Valinhense, muitas vezes eu desenhava minha inconformação com a ordem das coisas, queria que tudo pudesse ser diferente ou que pelo menos as pessoas lutassem por isso (não armas, obviamente; sendo valinhense e sendo também de média alta e sendo também bem-educado, era bem contra qualquer tipo de violência e coerção).
Fui percebendo, chegando em São Paulo, que eu não era o único; descobri, na verdade, que toda essa inconformação e esses desejos – mesmo o fato de eu ler muito e ler as coisas que lia – eram atributos de toda uma massa de adolescentes. Eu poderia ter ficado feliz: havia, afinal de contas, o tal movimento, a luta, a inconformação!
Não foi assim.
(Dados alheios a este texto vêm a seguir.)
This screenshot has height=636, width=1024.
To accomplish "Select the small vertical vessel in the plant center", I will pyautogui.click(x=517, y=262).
Porque se, por um lado, havia companhia na luta, havia outros inconformados, outros que percebiam, outros que queriam mudar, havia por outro lado a vaga sensação de que, se já éramos tantos, por que será que as coisas não mudavam pela simples visão de nossa razão, de nossa corretude? Digo, era óbvio: eu sabia – como os outros – que as coisas estavam erradas: sabia o que estava errado, sabia por que, sabia o que deveria mudar e como. Por que as pessoas não percebiam isso e mudavam?
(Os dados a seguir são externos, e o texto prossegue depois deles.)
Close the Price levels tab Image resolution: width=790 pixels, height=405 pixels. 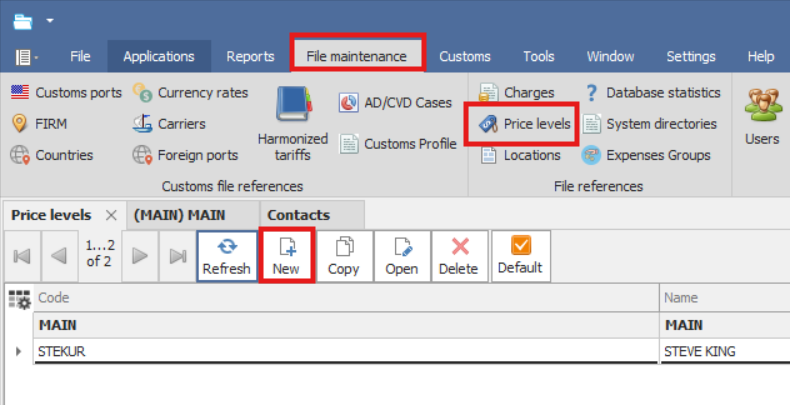(x=111, y=215)
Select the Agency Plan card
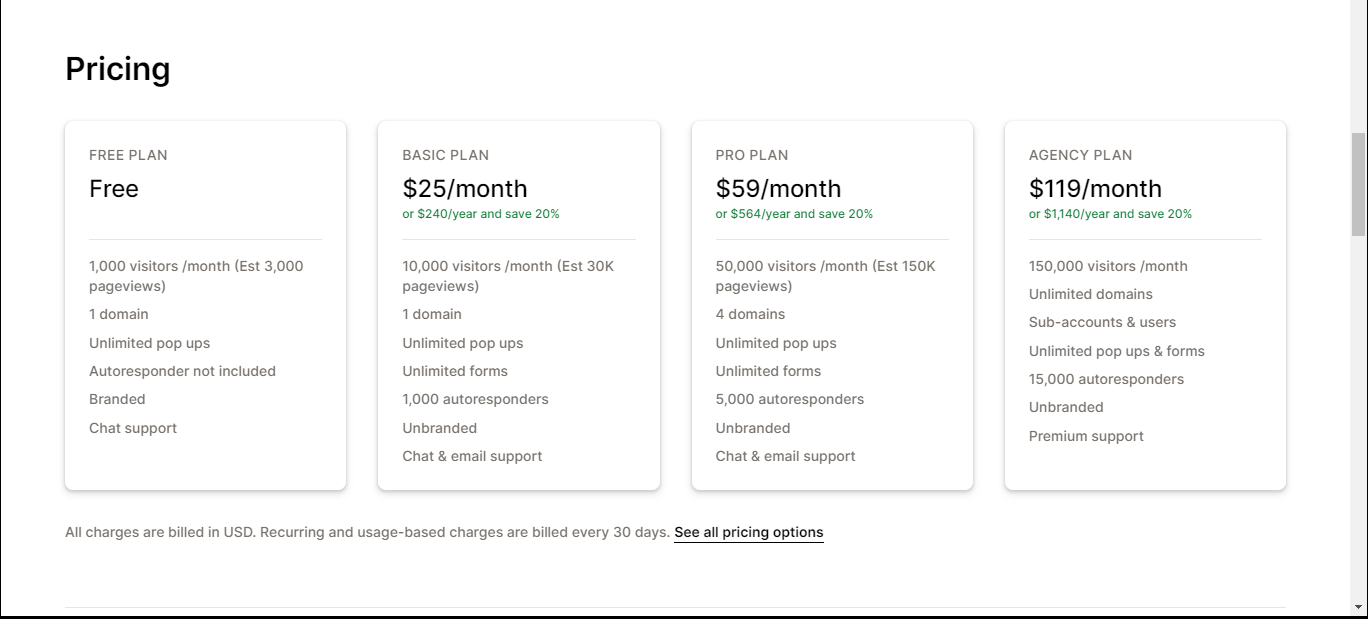The image size is (1368, 619). coord(1145,306)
Apiedo-me hoje, compreensivo, com a crise de meu herói de adolescência: querendo tanto ser herói, fazer o bem, mudar o mundo, deixa de perceber que havia em algum momento posto os pés pelas mãos e estava ocupando, ele mesmo (quem diria!) o lugar de vilão. Caricato vilão.
Caricato vilão. E de fato não é tão assim, seria ele vilão mesmo? Se ele fizera tudo aquilo querendo melhorar as coisas e fazer tudo fazer sentido, agora que ele tinha finalmente entendido não poderia consertar suas intenções e manter seu ímpeto, para finalmente fazer o bem definitivo? Se ele fizera tudo aquilo pelo Mal, agora que ele sabia o que era o Bem poderia redobrar sua portentosidade e endireitar sua batalha – faria o Bem! Os inimigos tremeriam e cairiam em seus joelhos! Agora ele sabia o que era certo!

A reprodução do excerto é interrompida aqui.